程序代写案例-1ECON 5027

欢迎使用51辅导,51作业君孵化低价透明的学长辅导平台,服务保持优质,平均费用压低50%以上! 51fudao.top
1ECON 5027 Lecture 4: Introduction to Instrumental
Variable Methods
Professor Thomas Russell
Carleton University
2Table of Contents
1 Review
2 Introduction to IV Methods
3 Properties of the Linear IV Estimator
4 Some Additional Remarks on IV Estimators
5 Preview for Next Lecture
3Table of Contents
1 Review
2 Introduction to IV Methods
3 Properties of the Linear IV Estimator
4 Some Additional Remarks on IV Estimators
5 Preview for Next Lecture
4From Last Lecture
In the last lecture we discussed the problems of omitted variable bias.
However, we did not provide satisfactory solutions to this problem.
In this lecture, we discuss the method of instrumental variables (IV).
IV methods are widely used by applied researchers.
There is a lot of “jargon” with IV models that is important to know in order
to discuss with other researchers.
5Table of Contents
1 Review
2 Introduction to IV Methods
3 Properties of the Linear IV Estimator
4 Some Additional Remarks on IV Estimators
5 Preview for Next Lecture
6Introduction to IV Methods
To gain some intuition, suppose that the model we wish to estimate is:
Yi = Xiβ + εi,
but suppose that Xi is endogenous in the sense that E[εi|Xi] 6= 0.
This may be because Xi is correlated with an omitted variable, or if
Xi = X∗i + ei is the mismeasured version of the true regressor X∗i with
E[ei] = E[ei|X∗i ] = 0 (as in CEV).
In this environment, IV methods attempt to obtain consistent estimates of β
by means of an instrumental variable, or simply “an instrument.”
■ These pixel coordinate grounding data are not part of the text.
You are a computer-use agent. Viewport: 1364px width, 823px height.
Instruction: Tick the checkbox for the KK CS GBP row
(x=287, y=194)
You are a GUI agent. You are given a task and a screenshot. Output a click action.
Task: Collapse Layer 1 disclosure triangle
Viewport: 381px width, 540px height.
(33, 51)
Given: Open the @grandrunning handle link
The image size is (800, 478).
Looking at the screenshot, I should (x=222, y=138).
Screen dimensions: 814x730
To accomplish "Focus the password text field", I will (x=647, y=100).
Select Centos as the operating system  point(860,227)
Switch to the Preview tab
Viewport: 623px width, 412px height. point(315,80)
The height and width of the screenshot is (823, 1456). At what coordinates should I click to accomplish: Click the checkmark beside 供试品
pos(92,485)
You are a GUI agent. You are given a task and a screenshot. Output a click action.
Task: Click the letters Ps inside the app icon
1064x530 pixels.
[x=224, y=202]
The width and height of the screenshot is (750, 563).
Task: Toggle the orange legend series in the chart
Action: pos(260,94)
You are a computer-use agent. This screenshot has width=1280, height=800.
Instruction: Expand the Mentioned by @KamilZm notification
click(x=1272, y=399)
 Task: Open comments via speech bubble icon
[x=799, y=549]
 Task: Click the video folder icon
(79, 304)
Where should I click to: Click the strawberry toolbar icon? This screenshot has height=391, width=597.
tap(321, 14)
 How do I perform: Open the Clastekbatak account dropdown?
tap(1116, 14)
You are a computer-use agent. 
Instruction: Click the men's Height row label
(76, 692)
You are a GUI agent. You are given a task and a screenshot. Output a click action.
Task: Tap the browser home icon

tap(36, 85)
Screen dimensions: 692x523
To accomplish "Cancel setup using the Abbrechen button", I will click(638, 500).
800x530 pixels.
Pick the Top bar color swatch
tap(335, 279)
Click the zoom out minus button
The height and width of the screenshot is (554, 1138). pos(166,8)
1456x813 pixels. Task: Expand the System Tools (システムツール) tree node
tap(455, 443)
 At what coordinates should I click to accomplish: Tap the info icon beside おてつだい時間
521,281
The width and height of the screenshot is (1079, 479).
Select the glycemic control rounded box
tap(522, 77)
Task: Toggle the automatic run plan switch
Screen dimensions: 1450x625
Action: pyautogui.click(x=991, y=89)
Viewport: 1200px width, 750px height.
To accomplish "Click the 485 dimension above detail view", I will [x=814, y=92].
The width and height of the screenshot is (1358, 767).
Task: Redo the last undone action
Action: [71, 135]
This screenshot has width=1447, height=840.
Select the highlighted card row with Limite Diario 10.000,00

An instrument Zi is a random variable that satisfies two criteria:
1 (Exclusion Restriction): E[εi | Zi] = 0.
2 (Relevance or First Stage): E[ZiXi] 6= 0.
Note we will slightly modify these conditions later when we have multiple
regressors Xi and instruments Zi.
7Introduction to IV Methods
Intuitively, the exclusion restriction says that Zi cannot affect Yi beyond its
effects on Xi.
Note: The equation Yi = Xiβ + εi is sometimes called the structural
equation.
I.e. β usually is measuring some important parameter that we believe governs
the true DGP.
Intuitively, (if we first de-mean Xi and Zi) the relevance condition says that
Zi and Xi have a non-zero correlation.
Equivalently imposed as the condition δ1 6= 0 in the linear projection (i.e.
OLS solution to):
Xi = δ0 + Ziδ1 + νi.
The linear projection equation Xi = δ0 + Ziδ1 + νi is sometimes call the
reduced form equation.
Note, we have not assumed that E[νi|Zi] = 0. Thus, this equation has no
structural interpretation; it can be interpreted as a linear approximation to
the (possibly highly non-linear) CEF E[Xi | Zi].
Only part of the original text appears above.